Swarm-based Reputation Consensus

In a nutshell: a mechanism for improving bartercast with swarm-based information diffusion. Trusted peers start torrents to disseminate their current view of the system and other peers join such torrents to update their views. [Rahim: How a peer knows that it is trusted by others?]

[Todo: the discussion on the feasibility of keeping track of behavior for one million peers is relevant but somehow orthogonal to how information is propagated. Where should we put it then?]

Relationship with BarterCast

BarterCast is a reputation mechanism based on a contribution network built by each peer with information it gathers from the system. Peers propagate information about other peers' behavior through gossiping and use this information to build a directed graph of contributions. This graph then serves as input for a ranking algorithm such as Maxflow (of contributions to the peer calculating the reputations) or PageRank.

An issue with this mechanism, however, is that information might take a considerable amount of time to propagate and therefore the opinion of the community about a peer might diverge for long periods. [Johan: more importantly it facilitates a secure and fast bootstrap. The reputation system at a newly installed peer is fully operational after just downloading a single file]

If information could be passed around in the form of signed certificates of contribution, it could be more trustable. However, this would cause potentially large convergence times. This can be circumvented if some peers merge this information and are trusted to propagate the result of such merging. [Todo: I was unsure whether transaction certificates are sent around in BarterCast.]

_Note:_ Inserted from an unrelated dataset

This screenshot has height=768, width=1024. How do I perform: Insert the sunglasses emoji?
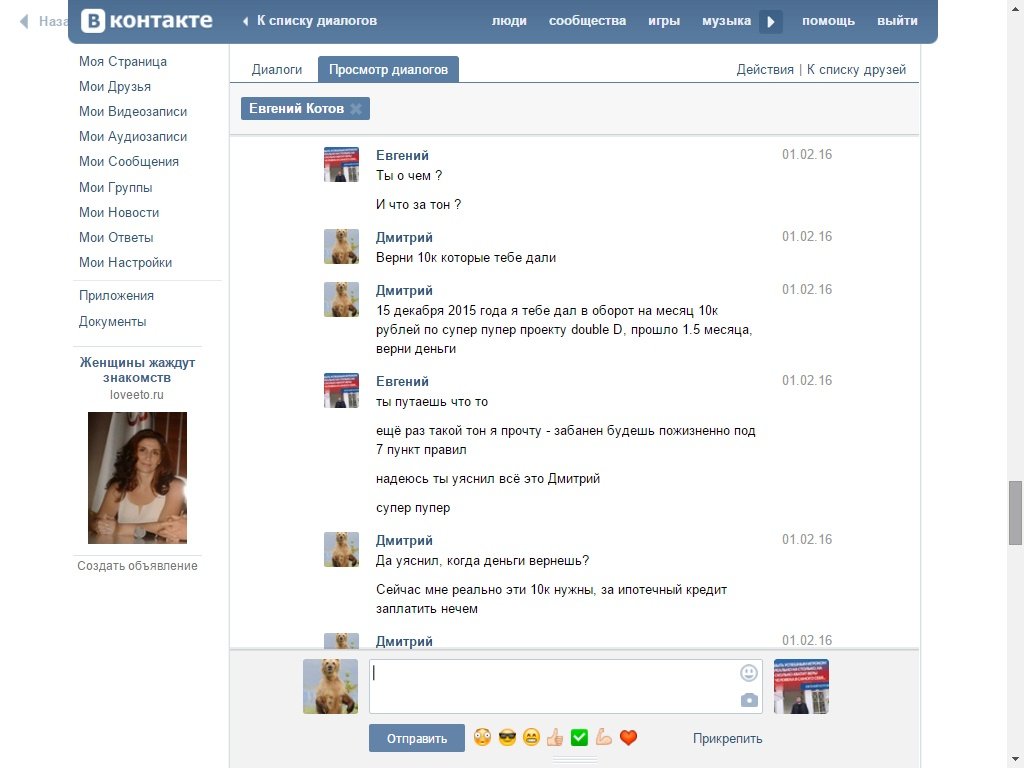pos(507,738)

Synchronizing views with trusted torrents

Consider a network for which the reputation network has converged in all peers. The central idea of swarm-based reputation consensus is that the centroids of the reputation graph can periodically (once every few days maybe) initiate torrents to propagate the contribution network they currently have. After a (small) number of these peers perform this operation, other peers join the torrents and update their current reputation network by merging their view of the system with that of the trusted peer that initiated the torrent.
[Rahim: I think that reputation graph based on upload contribution is not appropriate to make a snapshot of others upload treatment. Look at example below: In this reputation graph, node 5 has uploaded to nodes 3 and 7 and according to definition of the graph center it is the center of the graph. But based on this info what it can do for others?]
If instead of reputation graph, nodes use another metric to decide whether to make a snapshot of reputation graph or not, it will be better. We can name it awareness graph and each node that knows more makes snapshot and creates relevant swarm. For example, suppose figure below:

In this figure blue nodes and edges between them show the local reputation graph of the associated red node. If the reputation graph be converged all nodes will have same view point. In this figure nodes 6 and 2 more less than node 9. Node 9 knows about 7 upload actions ( number of edges) but the others know about 5 uploads. So if node 9 make a snapshot and propagate it, it will be better and brings more info to others.
But there is two important questions: in a distributed environment how a node should know that it knows more than others and it's knowledge is fresher? ]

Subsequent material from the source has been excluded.